** Opening Data in this exercise block **

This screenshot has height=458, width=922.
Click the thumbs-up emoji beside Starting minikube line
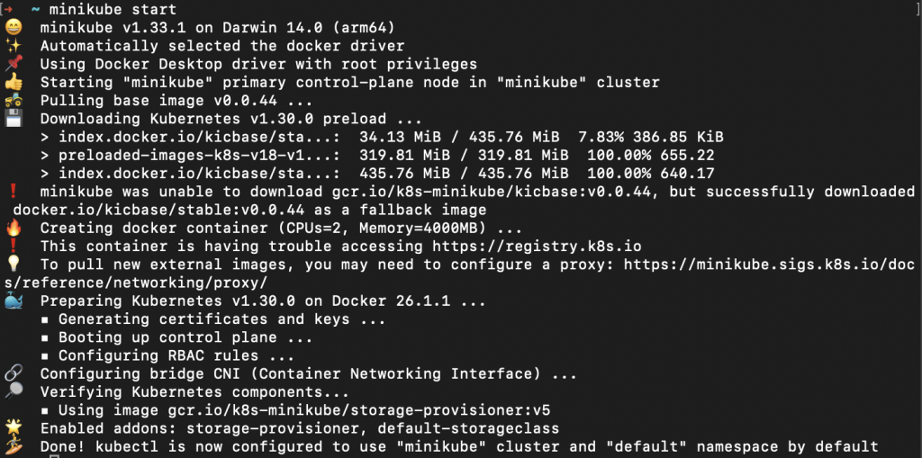[x=13, y=82]

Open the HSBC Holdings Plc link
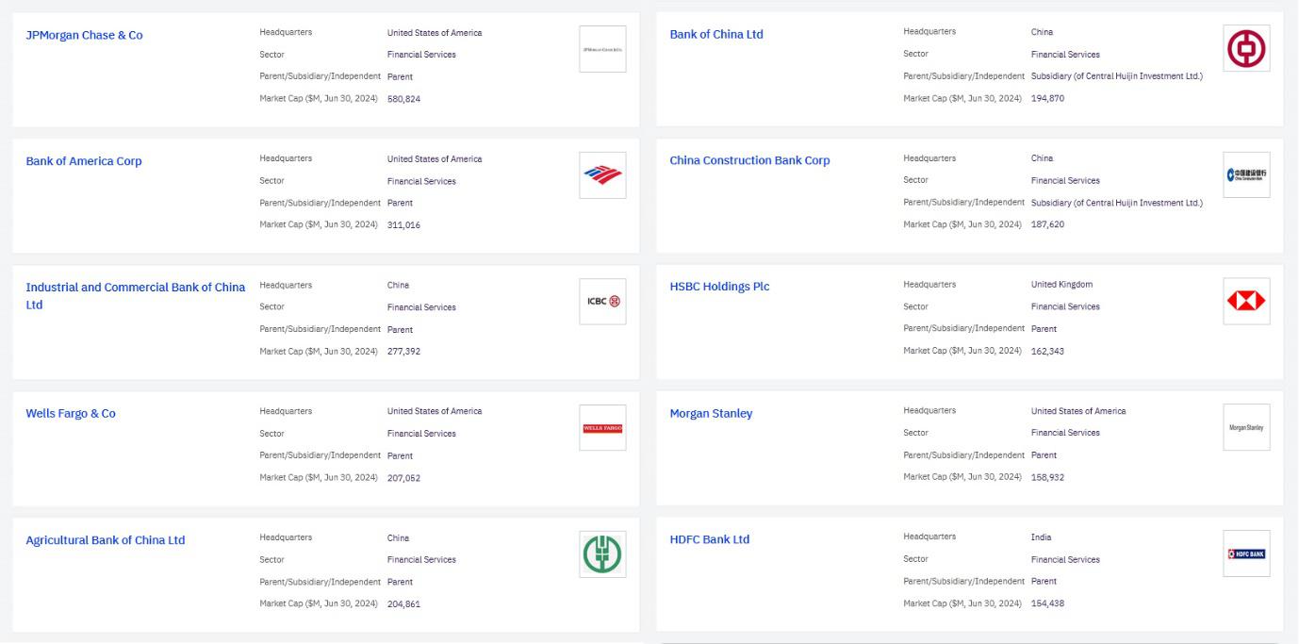coord(719,287)
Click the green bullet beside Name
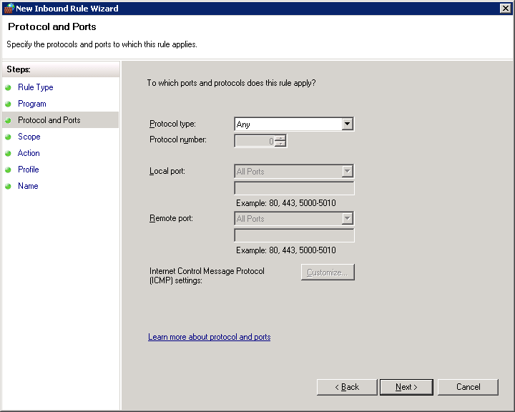 (8, 186)
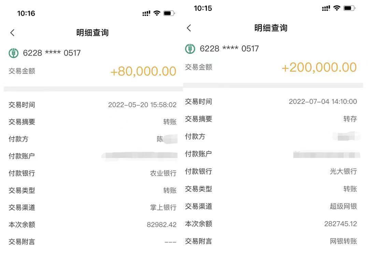Tap the battery icon in right status bar
This screenshot has width=368, height=255.
pyautogui.click(x=349, y=8)
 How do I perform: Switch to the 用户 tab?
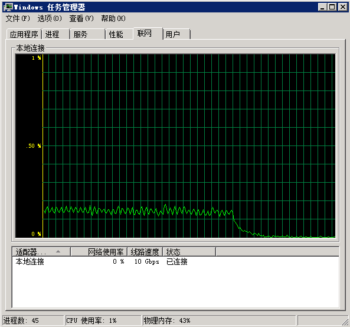(x=176, y=34)
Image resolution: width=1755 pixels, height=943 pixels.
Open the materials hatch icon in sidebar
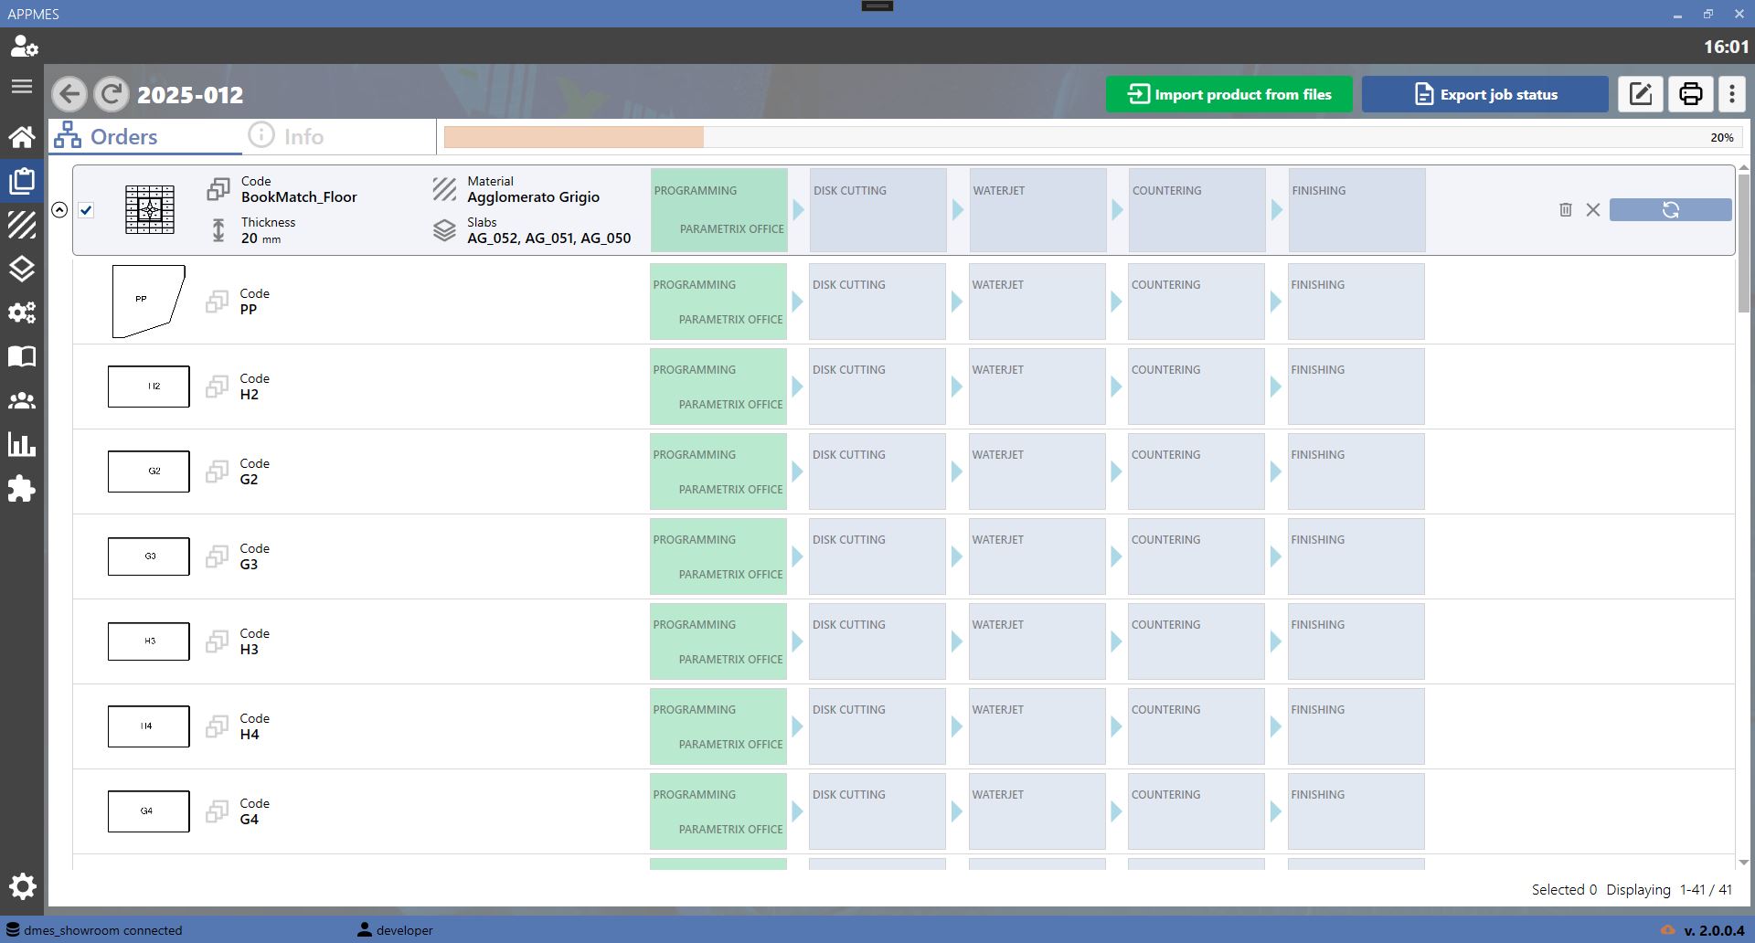pos(22,225)
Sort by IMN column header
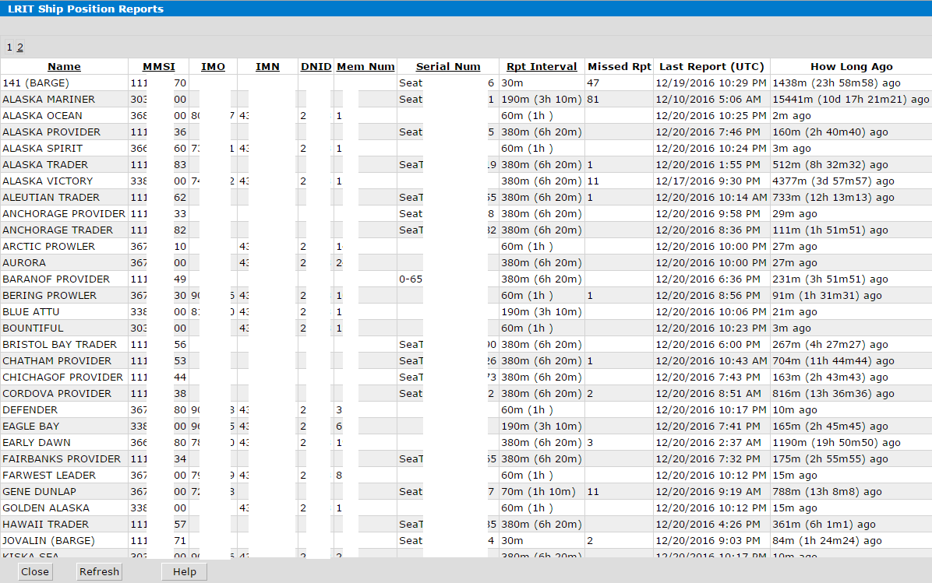The height and width of the screenshot is (583, 932). pyautogui.click(x=267, y=67)
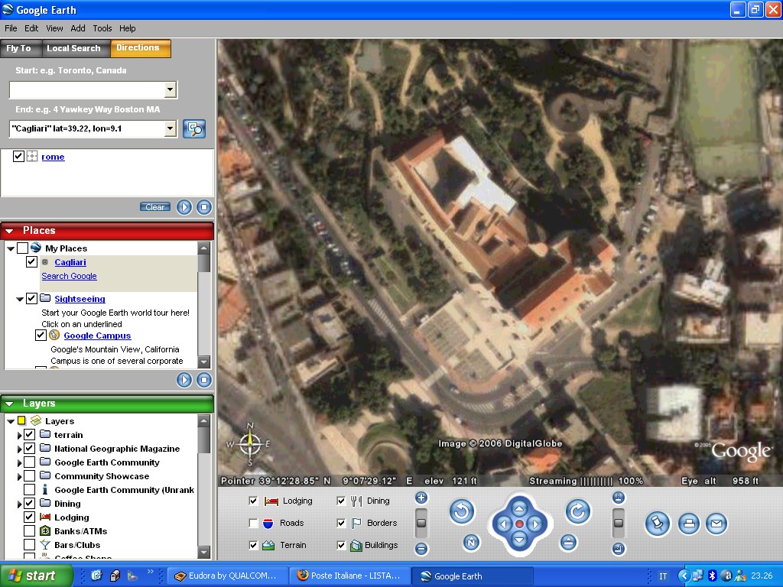Switch to the Fly To tab
The image size is (783, 587).
click(19, 48)
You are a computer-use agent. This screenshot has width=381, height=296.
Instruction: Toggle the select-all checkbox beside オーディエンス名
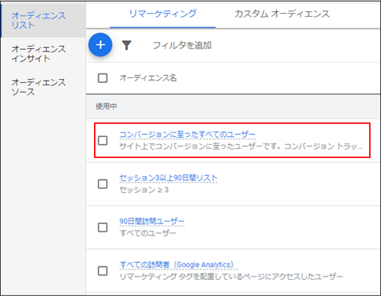tap(102, 78)
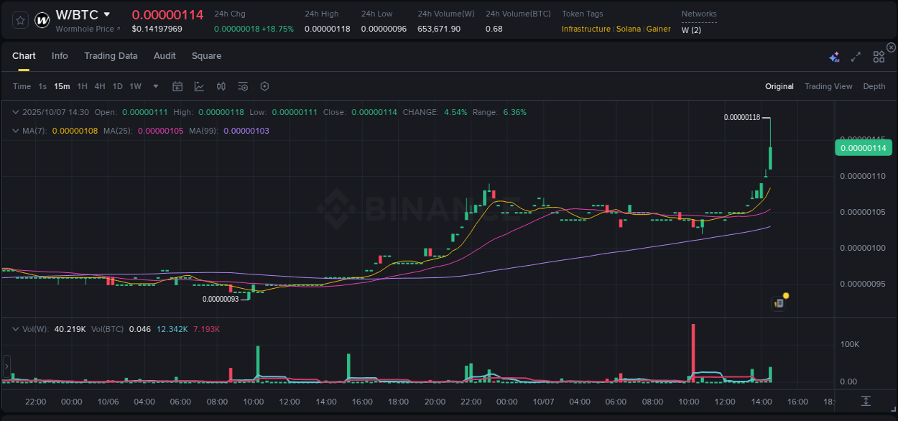Image resolution: width=898 pixels, height=421 pixels.
Task: Open the technical indicators icon
Action: 243,85
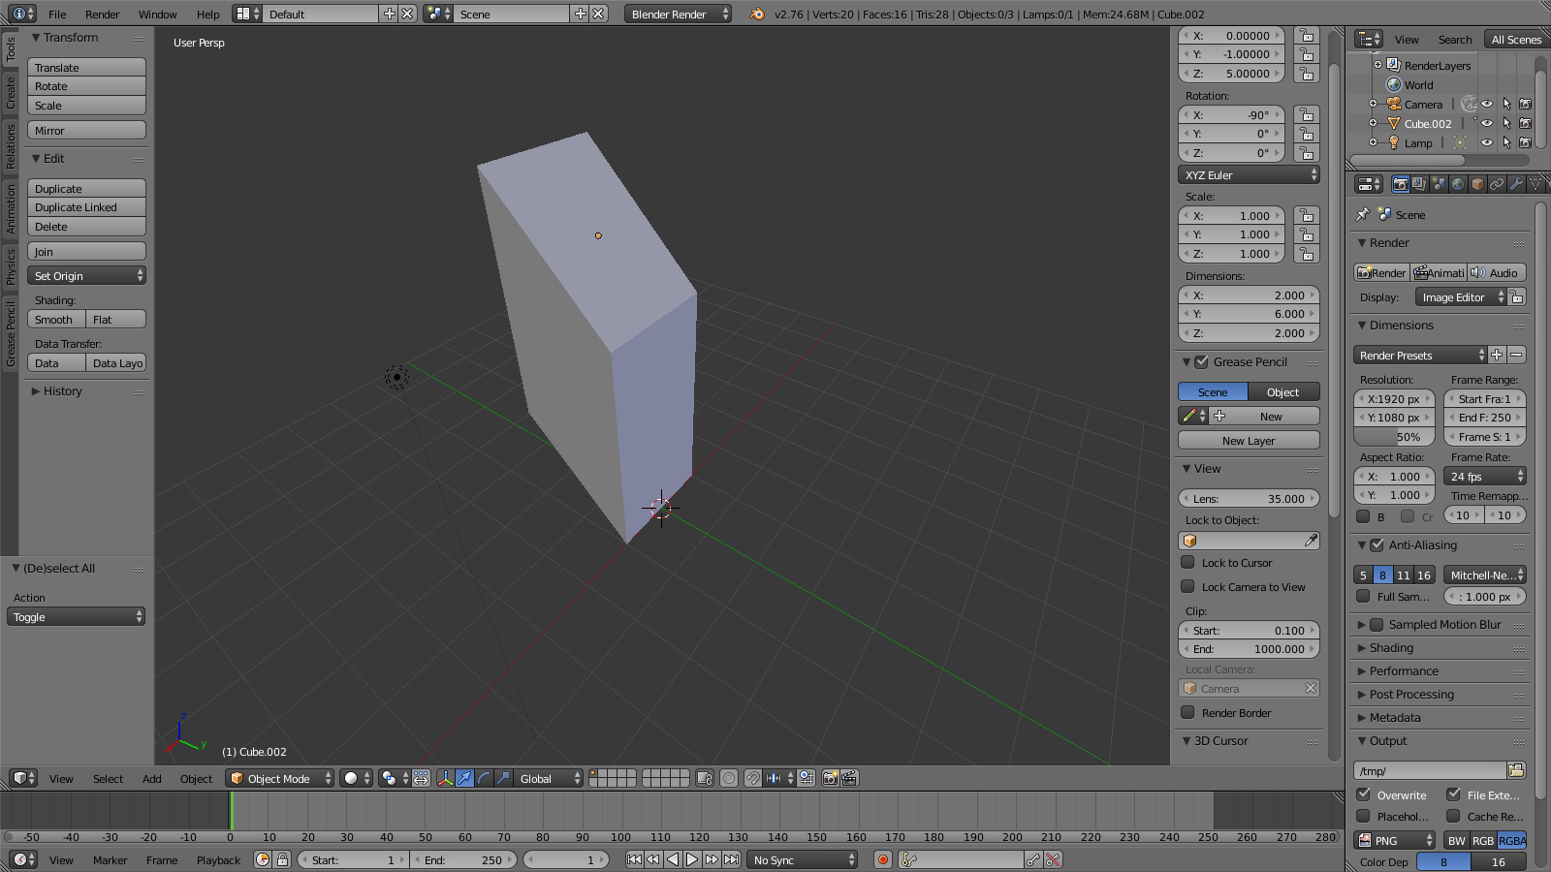Open the World properties tab icon
Screen dimensions: 1551x872
click(x=1458, y=184)
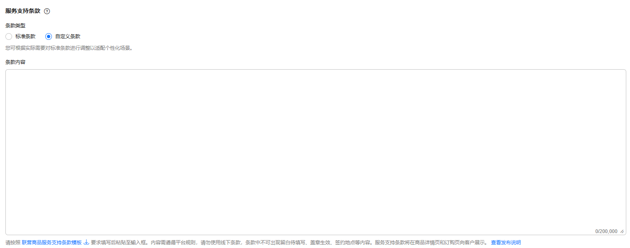
Task: Click the 条款类型 field label
Action: coord(15,26)
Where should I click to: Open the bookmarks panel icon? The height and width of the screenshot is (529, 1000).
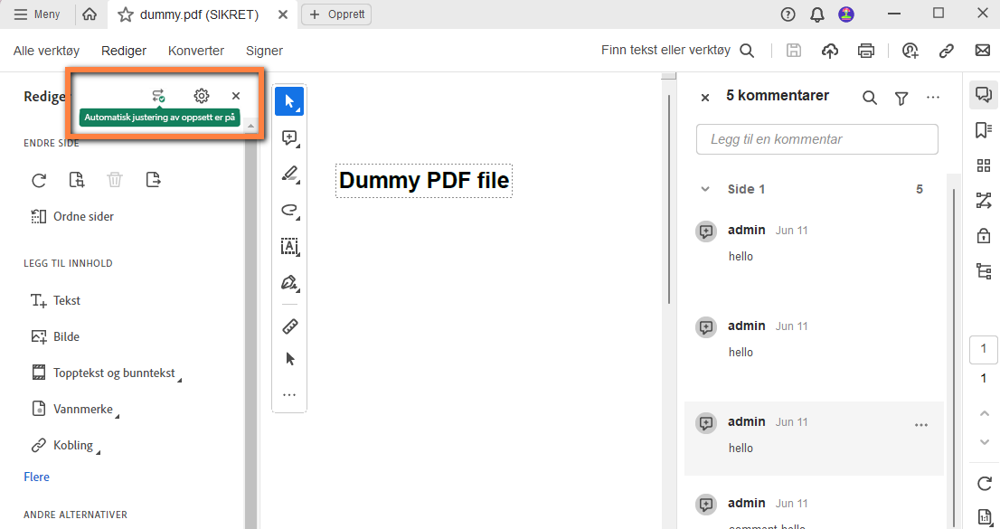tap(984, 130)
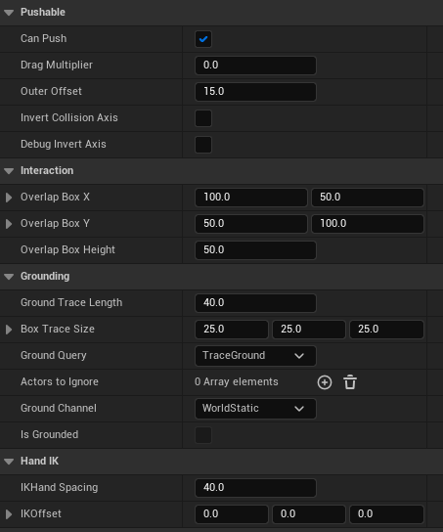Expand the IKOffset property

coord(9,514)
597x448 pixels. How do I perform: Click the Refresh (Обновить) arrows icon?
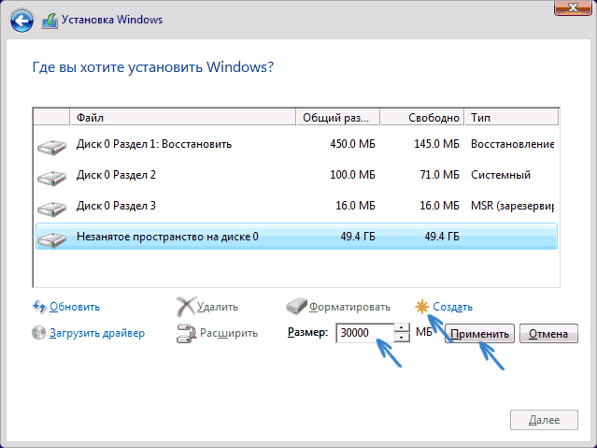coord(39,307)
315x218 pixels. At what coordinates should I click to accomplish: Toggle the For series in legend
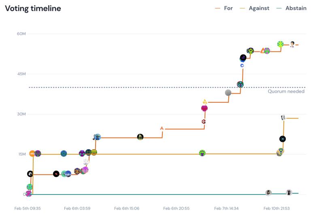224,8
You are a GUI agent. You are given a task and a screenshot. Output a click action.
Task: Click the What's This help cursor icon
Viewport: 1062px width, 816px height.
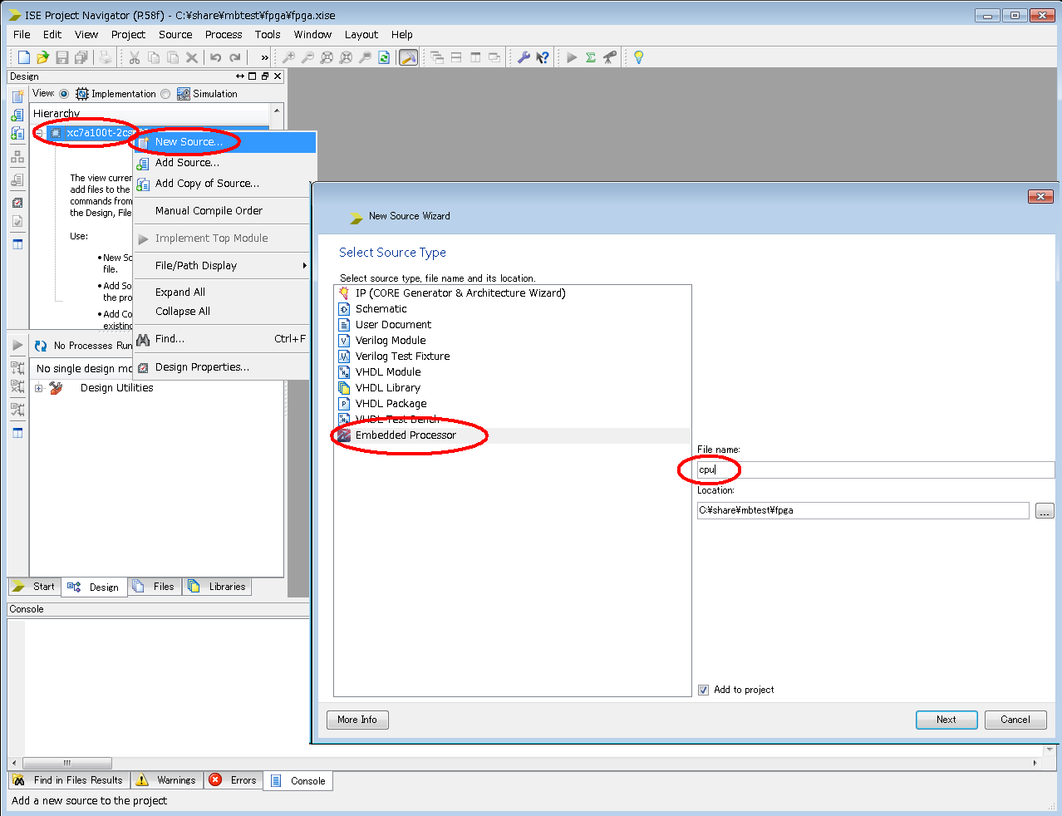(543, 57)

** Closing Data in this exercise block **

Above this task is a listing with pictures in it. Retype only the lines from the one containing "Sort by IMN column header" through the one containing "You are a computer-use", both included, and not the pictures.

Output of the exercise:
Sort by IMN column header
The height and width of the screenshot is (583, 932). pyautogui.click(x=267, y=67)
Switch to the Fly To tab
The image size is (783, 587).
click(19, 48)
You are a computer-use agent. This screenshot has width=381, height=296.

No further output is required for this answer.